[TEXTO DE LECTURA]
------------------------------------

En la biografía que Borges hace de Evaristo Carriego, ese poeta que descendía de un abuelo que escribió unos papeles olvidados y que murió de tuberculosis o de tisis, hablo de Carriego, el mundo es de tango y de curiosidad. Carriego, habitado por Borges, es el territorio de los compadritos y las milongas que hablan de putas y dagas, de guitarras y casas donde hay una nostalgia de guerra. Y, a la par, de un deseo irredento de tener Buenos Aires de frente pero sin entrarle, esperando a ver quién sale primero al baile. Y, en todos estos poemas que se convierten en Misas Herejes, en el lápiz de Carriego, Borges pone a reinar el cuchillo, ese tango interno que no lo deja, que convierte en espada de saga o en cálamo de sabio musulmán que se niega a terminar la historia. O en la letra álef, que es filuda e indica todos los silencios y todas las aperturas. Borges, en Carriego, asume el tango y la milonga, los amores turbios y las muertes difusas, las incertidumbres y el canto que habla de historias, propicias para el bailongo y para que los negros del Abasto hagan sangrar los dedos que le danzan a las cuerdas de la guitarra. Es que Carriego lo marca, que el tango es baile que no se olvida, que es amplio como la pampa y extenso como el cuerpo de la mujer que se ama con pasión desmedida y notas de bandoneón. Y con los pasos de dos que se cruzan los cuerpos.
Borges en el nuevo tango.
El tango de Piazzola y el que canta el polaco Goyeneche, el de Colángelo y el que tirita en la voz de la Varela, nombrada Adriana, el que suena bajo las manos maestras de Daniel Barenmboim y el que se entrteeje en el violín de Menuhin y en el Kremer, conducen inevitablemente a Borges, a lo prostibulario y al mundo de las ideas, a la milonga de Jacinto Chiclana y a la soledad de sus mujeres. Y que el tango es Buenos Aires con sus inmigrantes criollos y gringos, que al inicio fueron italianos y después fueron rusos y polacos, árabes y judíos, todos aportándole letras e instrumentos al tango. Y a la literatura de Borges, que se nutrió del asombro de estas inmigraciones y de las de él mismo por los pagos de Europa.

------------------------------------

[EXTRACTO DE DATOS]
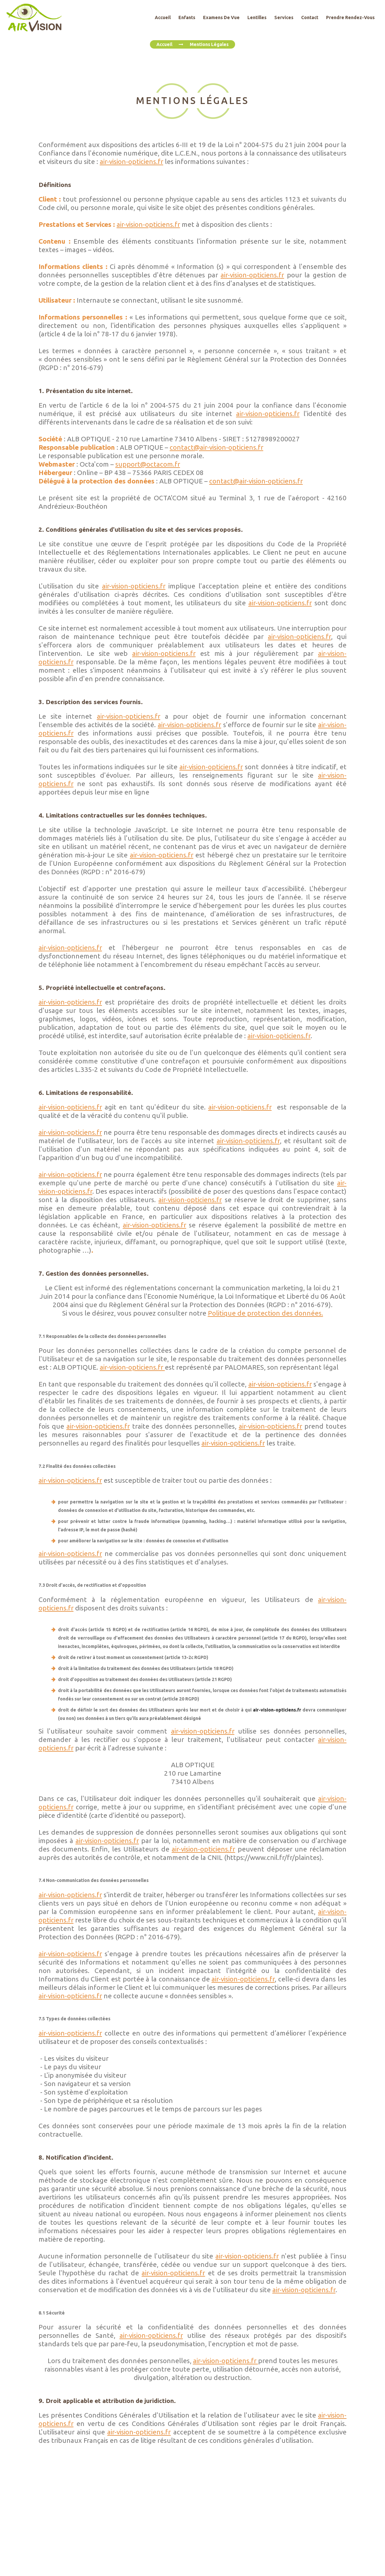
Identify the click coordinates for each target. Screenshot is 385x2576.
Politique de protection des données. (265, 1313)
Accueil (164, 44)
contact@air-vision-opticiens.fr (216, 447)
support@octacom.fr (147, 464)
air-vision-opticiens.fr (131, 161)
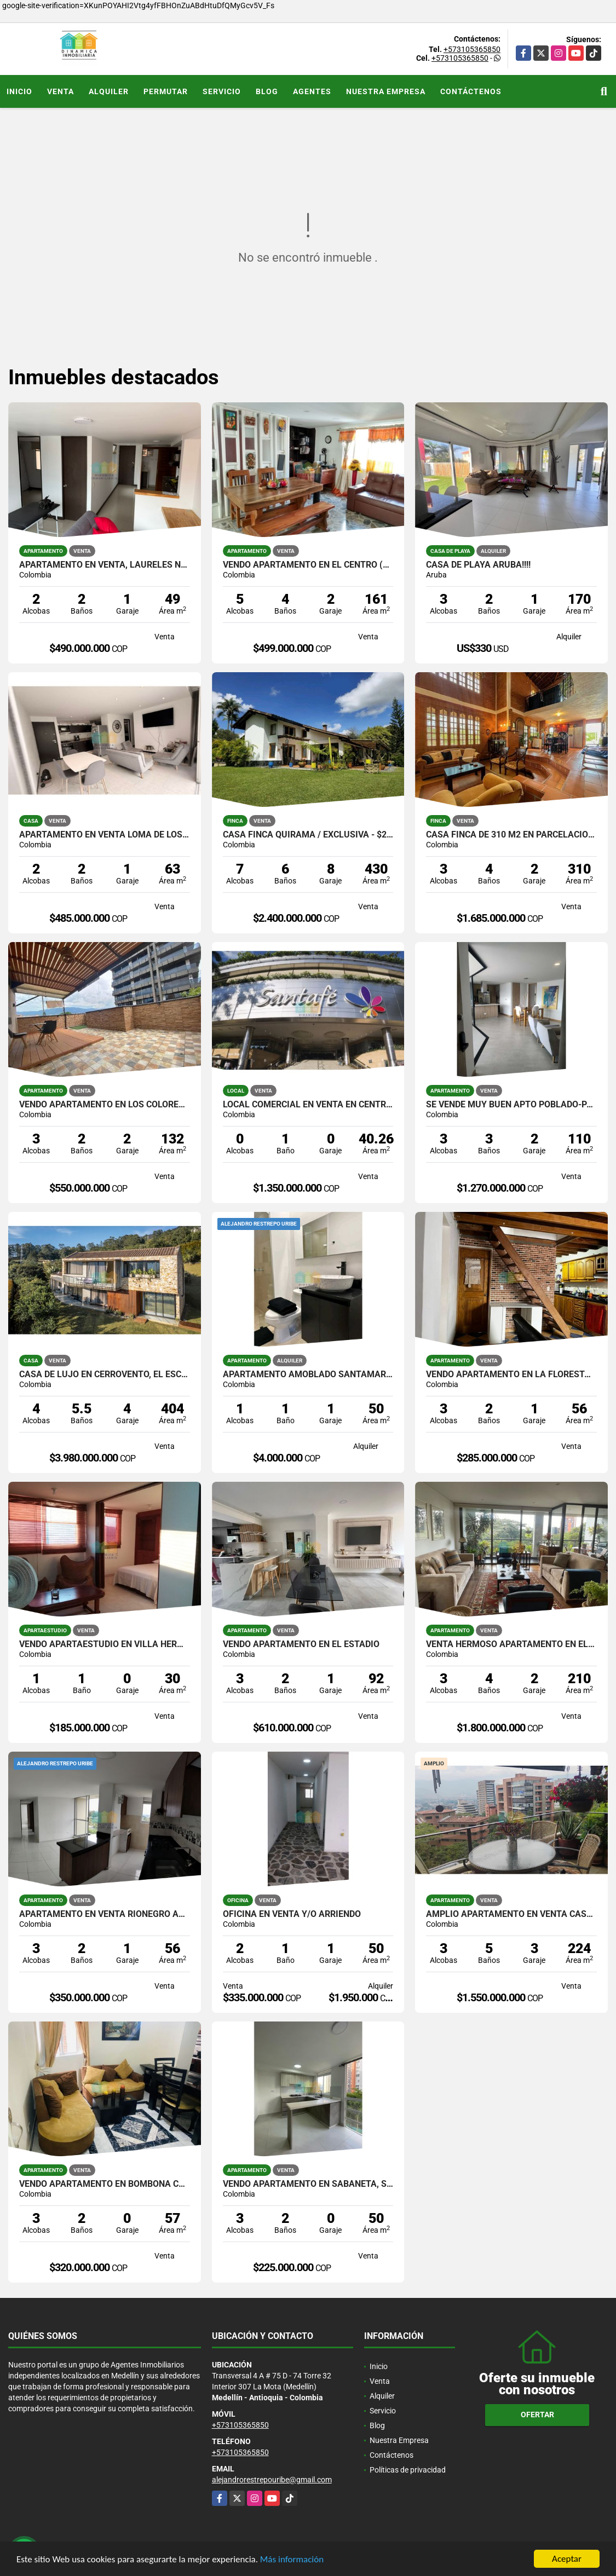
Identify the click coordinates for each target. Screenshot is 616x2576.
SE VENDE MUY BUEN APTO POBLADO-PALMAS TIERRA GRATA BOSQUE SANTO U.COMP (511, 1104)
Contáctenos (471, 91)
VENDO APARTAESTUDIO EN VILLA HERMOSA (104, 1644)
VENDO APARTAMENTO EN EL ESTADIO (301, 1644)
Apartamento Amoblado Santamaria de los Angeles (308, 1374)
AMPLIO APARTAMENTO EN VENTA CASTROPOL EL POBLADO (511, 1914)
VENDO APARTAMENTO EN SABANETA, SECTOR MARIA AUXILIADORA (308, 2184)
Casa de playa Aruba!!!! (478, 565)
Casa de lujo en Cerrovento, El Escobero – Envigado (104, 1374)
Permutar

------------------------------------

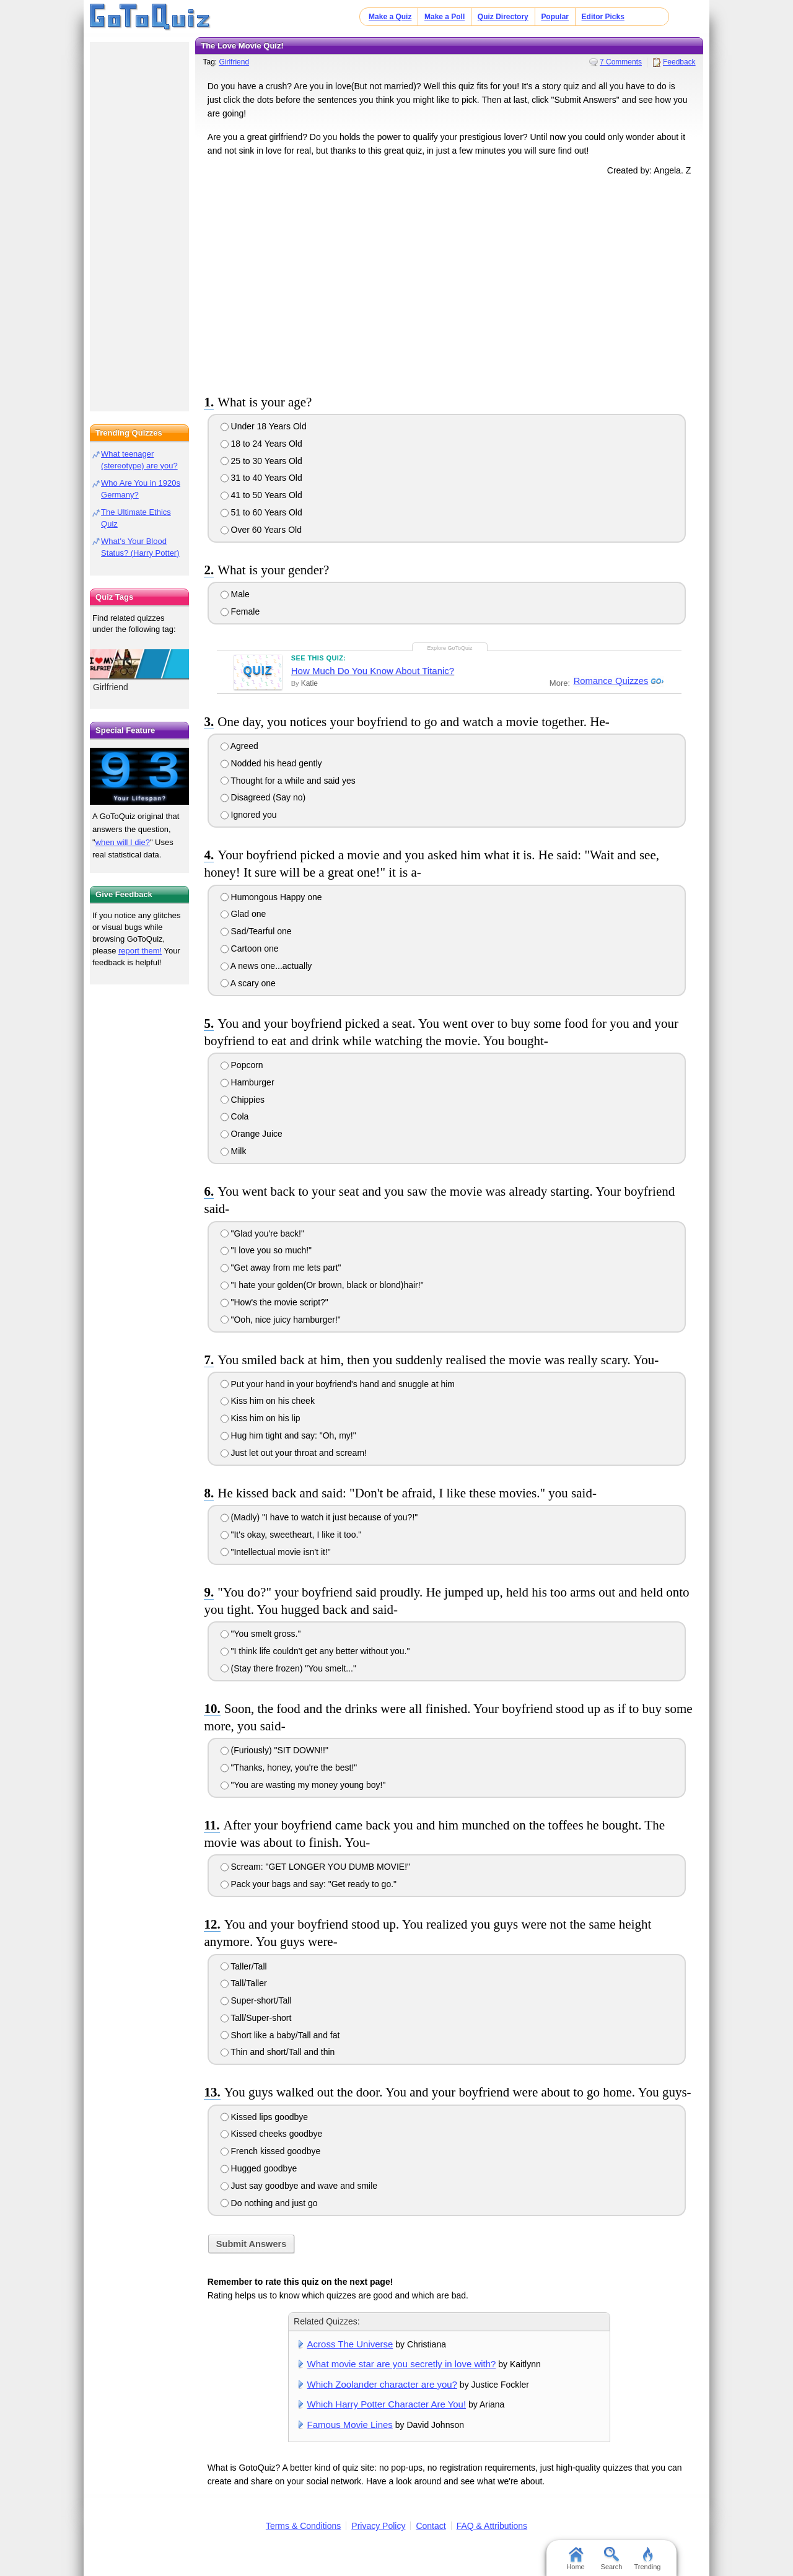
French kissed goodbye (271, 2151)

------------------------------------

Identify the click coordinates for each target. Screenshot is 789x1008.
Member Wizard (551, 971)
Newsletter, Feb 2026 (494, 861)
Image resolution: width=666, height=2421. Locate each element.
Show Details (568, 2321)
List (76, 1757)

------------------------------------

[PARTES DEL EJERCICIO]
• a. En el texto sobre Borges y el tango, ¿de qué murió Evaristo Carriego?
• b. Prosigue el texto sobre Borges y el tango a partir de su última oración.

[RESPUESTAS POR TAREA]
• a. Murió de tuberculosis o de tisis.

• b.
El nuevo tango es música que narra la ciudad y sus fantasmas, sus delirios e ilusiones. Y en esta narración de estaciones y milongas (la milonga es el sitio donde se baila el tango) al son de los violines y el bandoneón, el piano y el contrabajo, asumimos a Borges. Y lo asumimos porque Borges, al igual que el tango, es Buenos Aires. Y sólo desde Buenos Aires puede entenderse ese tango que está en Borges, que gravita en él y sus escritos, en la poesía que describe a Spinoza y la cábala, en el humor y la memoria. En ese tango nuevo que se baila en la plaza Dorrego en San Telmo o que dos muchachos ensayan en la Boca (en la república del riachuelo), en el que silba un judío ortodoxo sin que lo oigan los vecinos mientras se hace el que lee el Talmud, está Borges con sus laberintos, sus tigres y sus espejos. Y con sus burlas, que hacen firuletes y se lucen de esquina a esquina en lo de Hansen, como en los viejos tiempos, en los del farol y el chambergo, en los de la dama de todos y el cuchillo, llámese facón, puñal o rebenque. O Chaira, si está en manos de alguno que corte carnes para el asado.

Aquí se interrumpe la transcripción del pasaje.